# [Stated exercise]
Copy the material below line for line, without changing anything.

+===+

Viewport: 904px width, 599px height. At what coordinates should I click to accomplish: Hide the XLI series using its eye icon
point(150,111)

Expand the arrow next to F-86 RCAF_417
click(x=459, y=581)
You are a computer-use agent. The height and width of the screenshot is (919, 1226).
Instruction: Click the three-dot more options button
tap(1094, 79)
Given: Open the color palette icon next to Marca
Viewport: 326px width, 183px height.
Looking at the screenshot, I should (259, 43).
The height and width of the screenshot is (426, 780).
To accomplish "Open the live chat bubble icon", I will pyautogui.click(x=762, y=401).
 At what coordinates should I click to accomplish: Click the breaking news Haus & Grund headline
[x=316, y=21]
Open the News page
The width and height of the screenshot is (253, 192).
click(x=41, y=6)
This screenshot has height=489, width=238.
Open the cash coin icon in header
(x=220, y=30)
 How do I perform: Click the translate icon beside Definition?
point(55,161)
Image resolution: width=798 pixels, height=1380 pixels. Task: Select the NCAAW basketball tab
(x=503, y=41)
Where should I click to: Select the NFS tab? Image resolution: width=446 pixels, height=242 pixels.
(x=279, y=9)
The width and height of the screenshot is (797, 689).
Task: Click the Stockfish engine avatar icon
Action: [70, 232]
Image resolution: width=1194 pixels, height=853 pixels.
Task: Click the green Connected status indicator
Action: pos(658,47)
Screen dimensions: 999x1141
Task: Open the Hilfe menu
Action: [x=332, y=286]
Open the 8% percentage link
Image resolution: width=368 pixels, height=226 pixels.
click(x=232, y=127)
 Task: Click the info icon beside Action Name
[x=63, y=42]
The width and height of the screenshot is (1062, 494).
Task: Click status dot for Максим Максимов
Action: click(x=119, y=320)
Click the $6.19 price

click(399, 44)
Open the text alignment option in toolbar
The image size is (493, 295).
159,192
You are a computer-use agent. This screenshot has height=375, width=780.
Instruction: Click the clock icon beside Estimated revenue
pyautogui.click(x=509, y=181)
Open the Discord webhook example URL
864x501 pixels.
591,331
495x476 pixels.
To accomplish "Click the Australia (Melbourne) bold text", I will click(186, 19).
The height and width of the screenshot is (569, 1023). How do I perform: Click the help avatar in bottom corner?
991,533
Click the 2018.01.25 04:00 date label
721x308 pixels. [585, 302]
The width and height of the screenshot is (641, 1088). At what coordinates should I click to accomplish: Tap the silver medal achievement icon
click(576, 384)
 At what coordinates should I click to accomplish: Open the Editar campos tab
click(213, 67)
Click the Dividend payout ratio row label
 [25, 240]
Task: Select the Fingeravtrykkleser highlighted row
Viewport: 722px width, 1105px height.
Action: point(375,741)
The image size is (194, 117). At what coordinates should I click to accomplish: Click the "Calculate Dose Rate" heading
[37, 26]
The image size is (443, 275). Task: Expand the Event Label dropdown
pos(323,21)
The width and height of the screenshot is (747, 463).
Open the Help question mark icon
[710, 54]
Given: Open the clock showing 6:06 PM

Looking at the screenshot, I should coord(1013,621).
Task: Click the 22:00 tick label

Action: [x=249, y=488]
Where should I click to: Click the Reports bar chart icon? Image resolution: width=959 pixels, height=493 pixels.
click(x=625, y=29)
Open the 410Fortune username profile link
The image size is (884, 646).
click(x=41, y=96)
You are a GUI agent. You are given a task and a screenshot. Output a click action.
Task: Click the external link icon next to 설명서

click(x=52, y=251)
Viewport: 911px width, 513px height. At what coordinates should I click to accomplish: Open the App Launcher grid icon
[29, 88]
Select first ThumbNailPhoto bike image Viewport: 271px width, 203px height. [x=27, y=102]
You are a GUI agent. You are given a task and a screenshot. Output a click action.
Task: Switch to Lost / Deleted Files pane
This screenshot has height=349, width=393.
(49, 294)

+===+

# [Solution to this task]
Viewport: 904px width, 599px height. At what coordinates should I click to accomplish: Hide the XLI series using its eye icon
point(150,111)

Expand the arrow next to F-86 RCAF_417
click(x=459, y=581)
You are a computer-use agent. The height and width of the screenshot is (919, 1226).
Instruction: Click the three-dot more options button
tap(1094, 79)
Given: Open the color palette icon next to Marca
Viewport: 326px width, 183px height.
Looking at the screenshot, I should (259, 43).
The height and width of the screenshot is (426, 780).
To accomplish "Open the live chat bubble icon", I will pyautogui.click(x=762, y=401).
 At what coordinates should I click to accomplish: Click the breaking news Haus & Grund headline
[x=316, y=21]
Open the News page
The width and height of the screenshot is (253, 192).
click(x=41, y=6)
This screenshot has height=489, width=238.
Open the cash coin icon in header
(x=220, y=30)
 How do I perform: Click the translate icon beside Definition?
point(55,161)
Image resolution: width=798 pixels, height=1380 pixels. Task: Select the NCAAW basketball tab
(x=503, y=41)
Where should I click to: Select the NFS tab? Image resolution: width=446 pixels, height=242 pixels.
(x=279, y=9)
The width and height of the screenshot is (797, 689).
Task: Click the Stockfish engine avatar icon
Action: [70, 232]
Image resolution: width=1194 pixels, height=853 pixels.
Task: Click the green Connected status indicator
Action: pos(658,47)
Screen dimensions: 999x1141
Task: Open the Hilfe menu
Action: [x=332, y=286]
Open the 8% percentage link
Image resolution: width=368 pixels, height=226 pixels.
click(x=232, y=127)
 Task: Click the info icon beside Action Name
[x=63, y=42]
The width and height of the screenshot is (1062, 494).
Task: Click status dot for Максим Максимов
Action: click(x=119, y=320)
Click the $6.19 price

click(399, 44)
Open the text alignment option in toolbar
The image size is (493, 295).
159,192
You are a computer-use agent. This screenshot has height=375, width=780.
Instruction: Click the clock icon beside Estimated revenue
pyautogui.click(x=509, y=181)
Open the Discord webhook example URL
864x501 pixels.
591,331
495x476 pixels.
To accomplish "Click the Australia (Melbourne) bold text", I will click(186, 19).
The height and width of the screenshot is (569, 1023). How do I perform: Click the help avatar in bottom corner?
991,533
Click the 2018.01.25 04:00 date label
721x308 pixels. [585, 302]
The width and height of the screenshot is (641, 1088). At what coordinates should I click to accomplish: Tap the silver medal achievement icon
click(576, 384)
 At what coordinates should I click to accomplish: Open the Editar campos tab
click(213, 67)
Click the Dividend payout ratio row label
 [25, 240]
Task: Select the Fingeravtrykkleser highlighted row
Viewport: 722px width, 1105px height.
Action: point(375,741)
The image size is (194, 117). At what coordinates should I click to accomplish: Click the "Calculate Dose Rate" heading
[37, 26]
The image size is (443, 275). Task: Expand the Event Label dropdown
pos(323,21)
The width and height of the screenshot is (747, 463).
Open the Help question mark icon
[710, 54]
Given: Open the clock showing 6:06 PM

Looking at the screenshot, I should coord(1013,621).
Task: Click the 22:00 tick label

Action: [x=249, y=488]
Where should I click to: Click the Reports bar chart icon? Image resolution: width=959 pixels, height=493 pixels.
click(x=625, y=29)
Open the 410Fortune username profile link
The image size is (884, 646).
click(x=41, y=96)
You are a GUI agent. You are given a task and a screenshot. Output a click action.
Task: Click the external link icon next to 설명서

click(x=52, y=251)
Viewport: 911px width, 513px height. At what coordinates should I click to accomplish: Open the App Launcher grid icon
[29, 88]
Select first ThumbNailPhoto bike image Viewport: 271px width, 203px height. [x=27, y=102]
You are a GUI agent. You are given a task and a screenshot. Output a click action.
Task: Switch to Lost / Deleted Files pane
This screenshot has height=349, width=393.
(49, 294)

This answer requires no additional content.